6.[cuda error] “gpu-operator-resources nvidia-cuda-validator-<NAME>” pod failed
After you have enabled nvidia and hostpath-storage add-ons, the “nvidia-cuda-validator-<NAME>” pod startup failed. You need to check if your fabricmanager version is the exactly same as the driver version. If not, please reinstall the fabricmanger by following the command below.

driver_version=<xxx.xx.xx>
driver_version_main=$(echo $driver_version | awk -F '.' '{print $1}')
wget https://developer.download.nvidia.cn/compute/cuda/repos/ubuntu2004/x86_64/nvidia-fabricmanager-${driver_version_main}_${driver_version}-1_amd64.deb
sudo dpkg -i nvidia-fabricmanager-${driver_version_main}_${driver_version}-1_amd64.deb
systemctl enable nvidia-fabricmanager
systemctl start nvidia-fabricmanager

7.[Network Ports]The network ports used in the VSS deployment
During the VSS deployment, there may be issues with port conflicts. It is recommended to first use the netstat tools to check the current port usage.

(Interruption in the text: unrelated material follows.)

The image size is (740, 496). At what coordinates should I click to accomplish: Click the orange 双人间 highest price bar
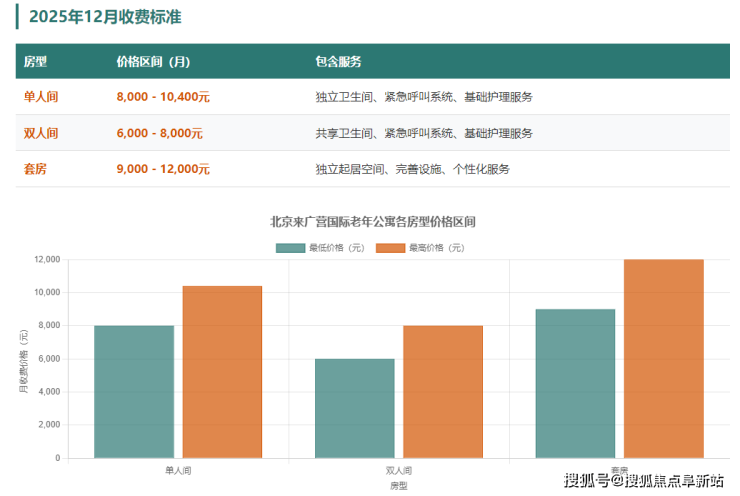pos(443,391)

$sudo apt install net-tools
$sudo netstat -tuln

The following are some of the default network ports of VSS.

  • Deploy Using Helm
    The network ports are all allocated internally by the k8s, and then mapped to the host. We only need to focus on the mapping of the two ports, backend port and frontend port. You can get that though the command below.
sudo microk8s kubectl get svc vss-service
  • Deploy Using Docker Compose
    The local network ports are used in this mode directly. The default port usage is as follows.
    LLM NIM: 8000
    Reranker NIM: 9235
    Embedding NIM: 9234
    FRONTEND_PORT: 9100
    BACKEND_PORT: 8100

If you modify the network default ports, please make the corresponding modification in the relevant files like local_deployment/config.yaml and local_deployment/guardrails/config.yml.

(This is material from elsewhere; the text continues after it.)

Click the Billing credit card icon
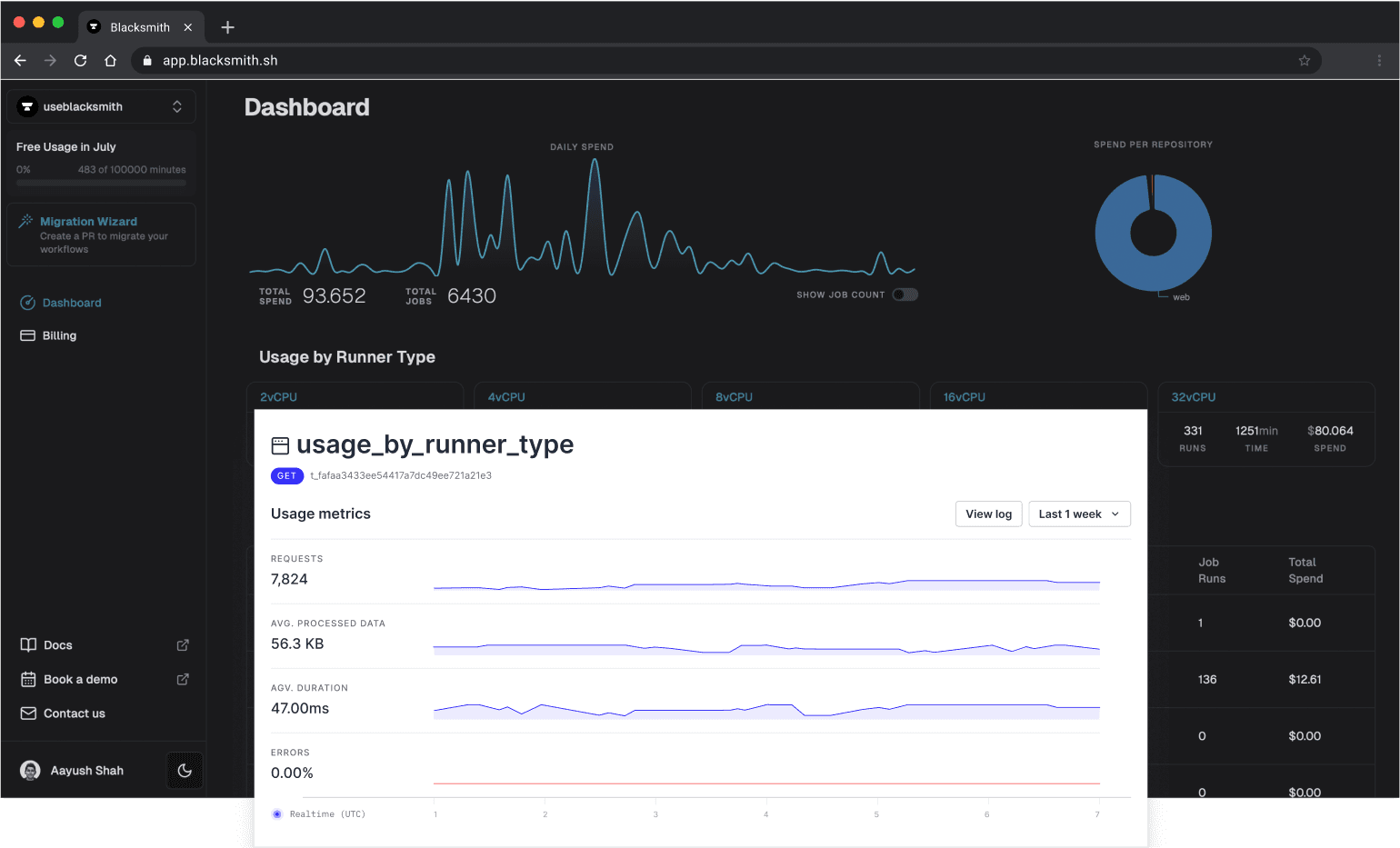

8. [Deploy Using Any VLM and LLM]How to Deploy VSS with Any VLM and LLM Models Providing an OpenAI-Compatible REST API

We use the following three models as examples:
Qwen2.5-VL-7B-Instruct
NVILA-8B-Video
DeepSeek-R1-Distill-Qwen-32B.

Assuming you have successfully deployed the LLM and VLM models independently, the steps are as follows:
Deploy the QwenVL independently

docker run --runtime nvidia --gpus all   --name \
my_vllm_container_QwenVL     -v \
~/.cache/huggingface:/root/.cache/huggingface \
--env "HUGGING_FACE_HUB_TOKEN=<your_key>" \
-p 8000:8000    --ipc=host   vllm/vllm-openai:latest  \
--model Qwen/Qwen2.5-VL-7B-Instruct \
--served-model-name QwenVL

Deploy the DeepSeek independently

docker run --runtime nvidia --gpus all --name \
my_vllm_container_deepseek  \
-v ~/.cache/huggingface:/root/.cache/huggingface \
--env "HUGGING_FACE_HUB_TOKEN=<your_key>"  \
-p 8000:8000    --ipc=host   vllm/vllm-openai:latest \
--model deepseek-ai/DeepSeek-R1-Distill-Qwen-32B \
--served-model-name deepseek

Deploy the NVILA-8B-Video independently

Deploy VSS Using Helm
You can deploy the VSS with QwenVL and DeepSeek using the following YAML file:
override_QwenVL_deepseek.yaml (3.5 KB)
Run the command:

sudo microk8s helm install vss-blueprint \
nvidia-blueprint-vss-2.3.0.tgz     \
--set global.ngcImagePullSecretName=ngc-docker-reg-secret \
-f override_QwenVL_deepseek.yaml

To deploy VSS with LLama-3.1-70b and NVILA-8B-Video, use this YAML file:
override_NVILA_8B-VIDEO.yaml (2.9 KB)
Important: Modify the IP addresses in the YAML file to match the service IPs of your deployed LLM and VLM instances.